▶ **RECORDS**
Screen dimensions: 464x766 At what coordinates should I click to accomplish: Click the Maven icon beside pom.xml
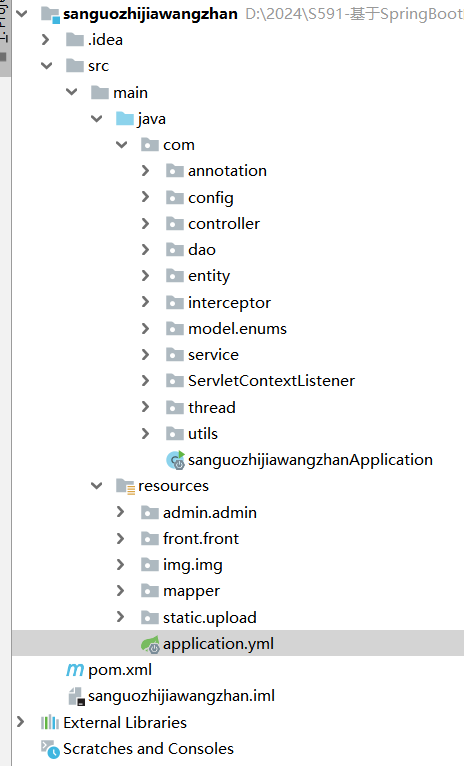pyautogui.click(x=75, y=670)
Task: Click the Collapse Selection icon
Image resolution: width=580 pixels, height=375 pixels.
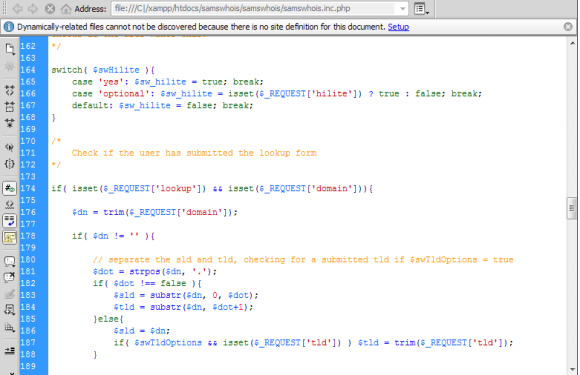Action: tap(10, 107)
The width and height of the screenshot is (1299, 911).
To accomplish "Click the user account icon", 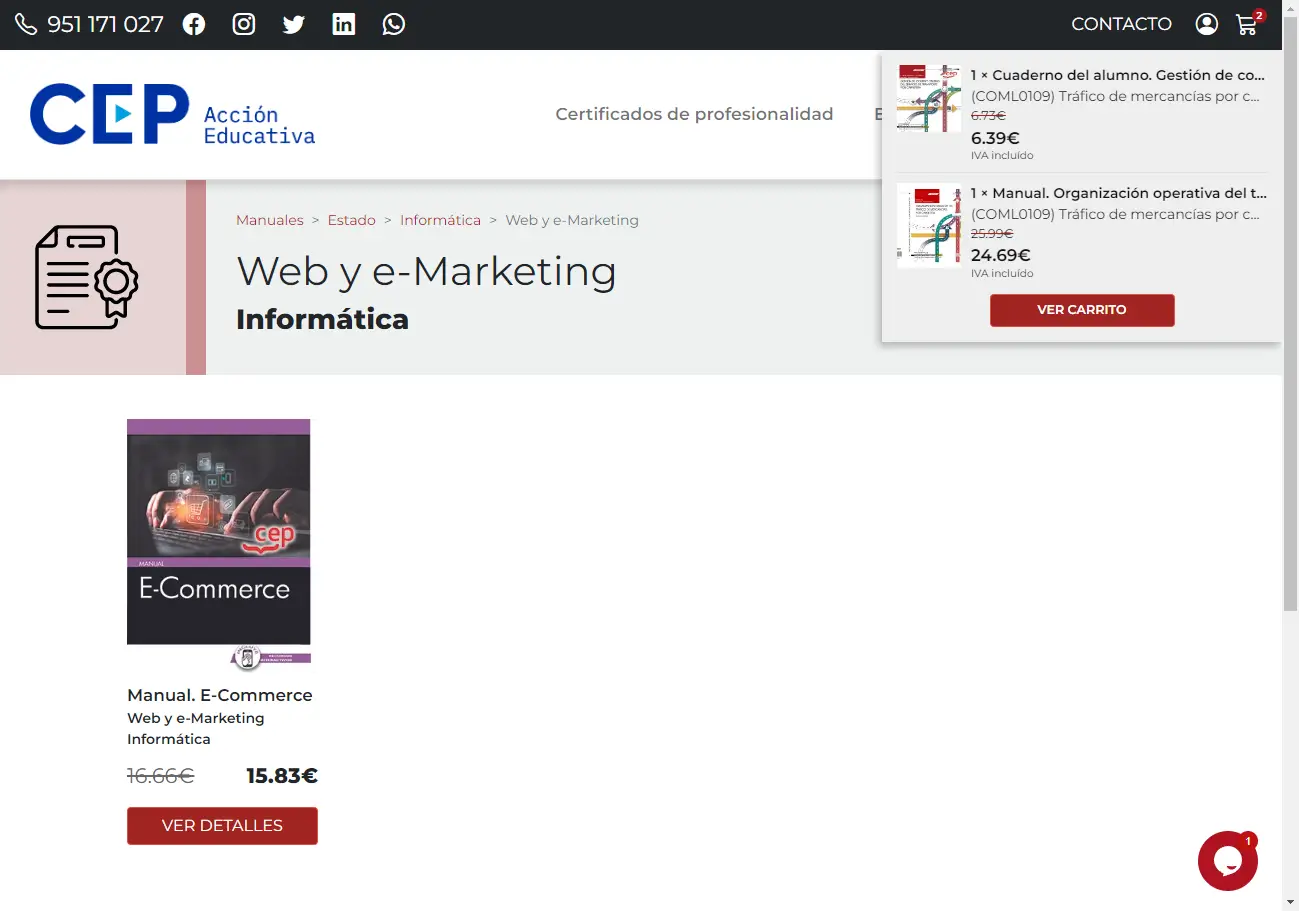I will pyautogui.click(x=1207, y=25).
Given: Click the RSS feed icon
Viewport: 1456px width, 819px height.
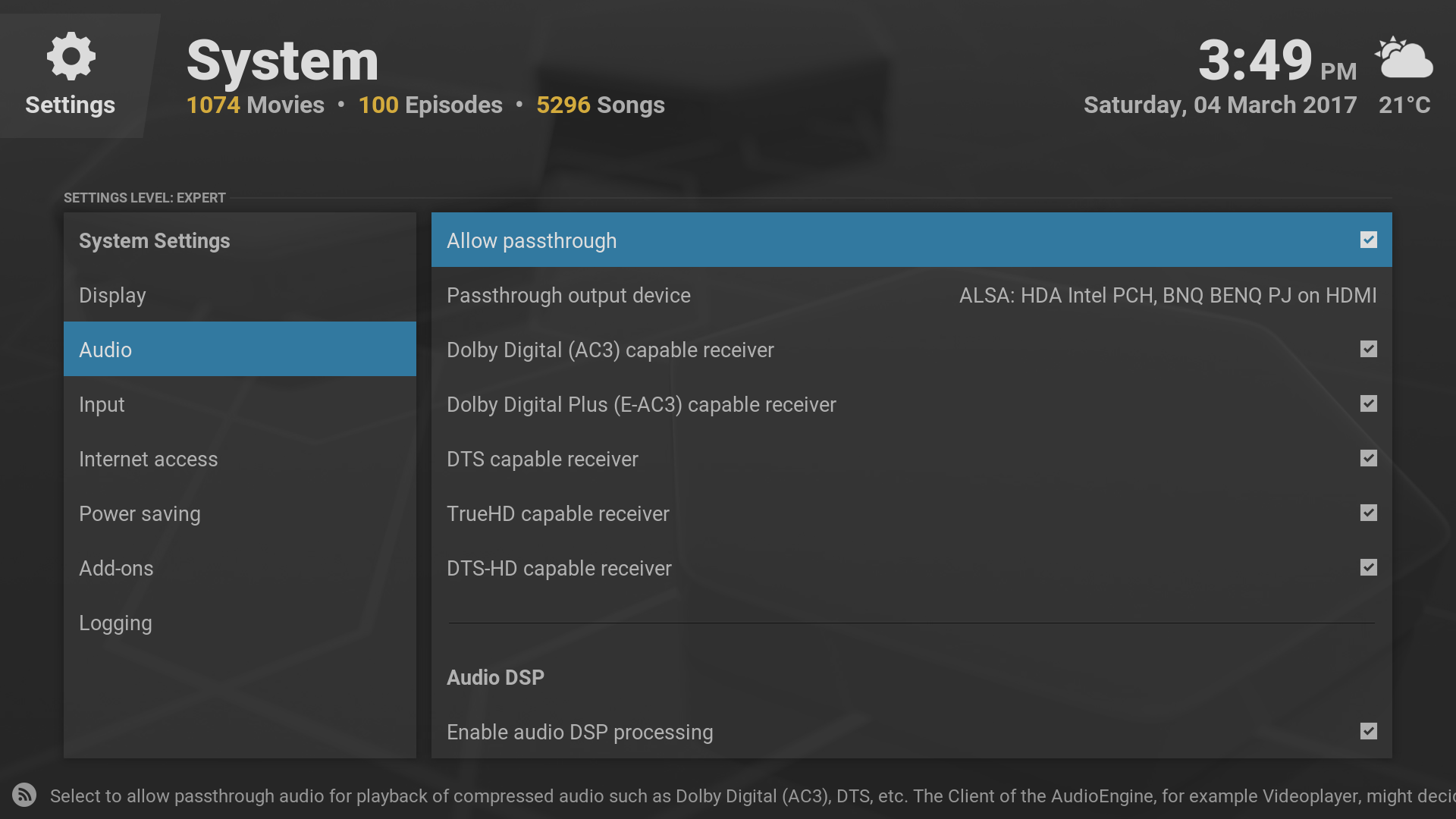Looking at the screenshot, I should 24,795.
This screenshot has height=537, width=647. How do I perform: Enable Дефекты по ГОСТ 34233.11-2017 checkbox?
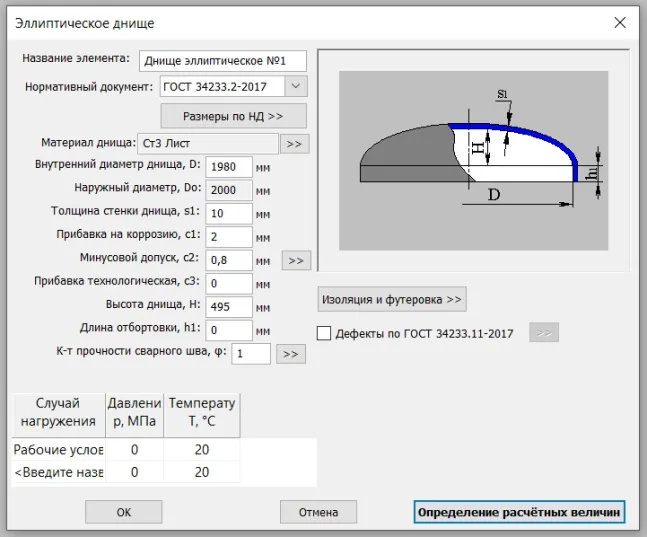point(324,334)
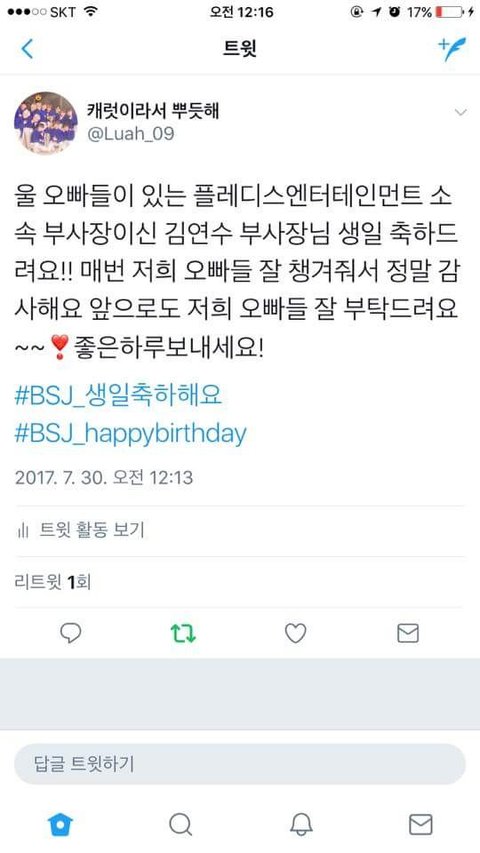480x853 pixels.
Task: Open the profile picture of @Luah_09
Action: [x=46, y=123]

▶ **REQUEST**
Convert the listing from its first line up to and including the line containing "Action: tap(10, 107)" into a JSON list of strings, one string per line. Skip blank lines and leave out the pictures.

▶ **WORKED SOLUTION**
[
  "Screen dimensions: 464x766 At what coordinates should I click to accomplish: Click the Maven icon beside pom.xml",
  "pyautogui.click(x=75, y=670)",
  "Task: Click the Collapse Selection icon",
  "Image resolution: width=580 pixels, height=375 pixels.",
  "Action: tap(10, 107)"
]